▸ **EXERCISE TASK 1**
List every Honda snowblower model number that appears in the snowblower thread below.

-- START ARTICLE --

# Purchaing a used Hs 928 track



## JohnsnowVT (Dec 6, 2016)

Hi All, I have the option between two used HS928

one is $1500 with a light, the other is $1300.

The $1500 is a 2016 so fairly new. 
The $1300 looks slightly older than the $1500 one. Auger looks rusty. I have pics i can attach if that would be helpful. 

How do these prices seem?

Also I have an older drive way that has bubbles and a few cracks. Which is why i want a track blower, because my Hs 621 just is too much work.
How will the H928 perform on older blacktop?


----------



## JnC (Feb 21, 2014)

Please post pictures, the HS928 can not be 2016 as the production/sale stopped in 2014/15 season and from there on the HSS928 was available.


----------



## JohnsnowVT (Dec 6, 2016)




----------



## JohnsnowVT (Dec 6, 2016)

JnC said:


> Please post pictures, the HS928 can not be 2016 as the production/sale stopped in 2014/15 season and from there on the HSS928 was available.


I mis spoke it was purchsed 2014/15.

what do you think of the rest of my question?


----------



## Forum043287 (Jan 12, 2019)

I made a Honda Snowblower Reddit Page. Please come join
r/HondaSnowblowers


----------



## JohnsnowVT (Dec 6, 2016)

Forum043287 said:


> I made a Honda Snowblower Reddit Page. Please come join
> r/HondaSnowblowers


So.......no comment on my question


----------



## JnC (Feb 21, 2014)

If you have older blacktop and not dealing with any incline then I'd go with a wheeled unit. The track one will catch to the bubbles, cracks etc. 

A wheeled HS928 will still be eons better than the HS621 as the 621 is a single stage. For that matter you can even get away with getting a HS828 wheeled unit as they perform just as well as the 928 and there are always a few deals on the 828. I recently bought a mint 828 for $625 for a neighbor, came with light, heavy duty honda skids etc.


----------



## JohnsnowVT (Dec 6, 2016)

JnC said:


> If you have older blacktop and not dealing with any incline then I'd go with a wheeled unit. The track one will catch to the bubbles, cracks etc.
> 
> A wheeled HS928 will still be eons better than the HS621 as the 621 is a single stage. For that matter you can even get away with getting a HS828 wheeled unit as they perform just as well as the 928 and there are always a few deals on the 828. I recently bought a mint 828 for $625 for a neighbor, came with light, heavy duty honda skids etc.


blacktop will eventually get redone. What do you think of price based on the photo.


----------



## JnC (Feb 21, 2014)

Thats actually a decent price, paint on the housing is scuffed but thats no big deal BUT the worn tracks suggest that the machine has had a hard life, it may have been commercially used or on could have serviced a huge area as thats a lot of wear for only few years worth of use.


----------



## JohnsnowVT (Dec 6, 2016)

JnC said:


> Thats actually a decent price, paint on the housing is scuffed but thats no big deal BUT the worn tracks suggest that the machine has had a hard life, it may have been commercially used or on could have serviced a huge area as thats a lot of wear for only few years worth of use.

-- END ARTICLE --
-- START INPUT ROWS --

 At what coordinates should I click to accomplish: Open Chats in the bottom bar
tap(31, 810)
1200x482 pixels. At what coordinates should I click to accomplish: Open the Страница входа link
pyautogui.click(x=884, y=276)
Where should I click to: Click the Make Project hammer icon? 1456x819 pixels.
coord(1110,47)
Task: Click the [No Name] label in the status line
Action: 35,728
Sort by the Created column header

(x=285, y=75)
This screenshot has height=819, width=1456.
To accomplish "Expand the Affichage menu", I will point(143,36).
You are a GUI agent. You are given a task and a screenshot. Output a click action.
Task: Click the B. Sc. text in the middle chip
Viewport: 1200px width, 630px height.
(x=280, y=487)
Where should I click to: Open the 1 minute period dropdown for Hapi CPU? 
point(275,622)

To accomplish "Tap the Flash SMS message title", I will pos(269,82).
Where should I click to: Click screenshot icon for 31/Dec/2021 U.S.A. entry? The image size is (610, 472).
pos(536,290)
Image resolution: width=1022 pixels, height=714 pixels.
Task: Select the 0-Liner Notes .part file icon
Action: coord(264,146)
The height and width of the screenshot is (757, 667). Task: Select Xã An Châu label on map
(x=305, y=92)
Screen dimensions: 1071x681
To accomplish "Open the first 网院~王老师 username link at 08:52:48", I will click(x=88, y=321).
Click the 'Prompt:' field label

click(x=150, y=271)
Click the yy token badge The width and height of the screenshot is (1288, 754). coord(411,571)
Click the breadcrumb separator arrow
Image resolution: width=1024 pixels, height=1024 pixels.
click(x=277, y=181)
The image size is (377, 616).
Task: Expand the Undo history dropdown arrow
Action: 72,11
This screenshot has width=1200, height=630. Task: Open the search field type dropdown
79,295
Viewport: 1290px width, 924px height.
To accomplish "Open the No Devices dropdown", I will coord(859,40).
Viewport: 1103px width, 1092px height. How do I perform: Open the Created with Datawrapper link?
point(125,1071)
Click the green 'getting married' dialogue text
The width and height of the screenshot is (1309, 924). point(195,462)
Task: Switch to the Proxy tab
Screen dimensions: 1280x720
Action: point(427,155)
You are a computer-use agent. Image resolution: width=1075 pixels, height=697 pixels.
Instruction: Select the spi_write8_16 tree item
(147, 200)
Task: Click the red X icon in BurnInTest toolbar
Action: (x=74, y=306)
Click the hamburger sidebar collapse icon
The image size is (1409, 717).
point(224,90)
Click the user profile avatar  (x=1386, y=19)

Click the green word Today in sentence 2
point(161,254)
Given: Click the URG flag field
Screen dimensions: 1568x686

-- END INPUT ROWS --

▸ **EXERCISE TASK 2**
Repeat the entries starting at the line that contains "Click the green 'getting" and ending at the line that contains "Action: point(427,155)", including both of those lines.

▸ **EXERCISE SOLUTION 1**
HS928, HSS928, HS621, HS828

▸ **EXERCISE SOLUTION 2**
Click the green 'getting married' dialogue text
The width and height of the screenshot is (1309, 924). point(195,462)
Task: Switch to the Proxy tab
Screen dimensions: 1280x720
Action: point(427,155)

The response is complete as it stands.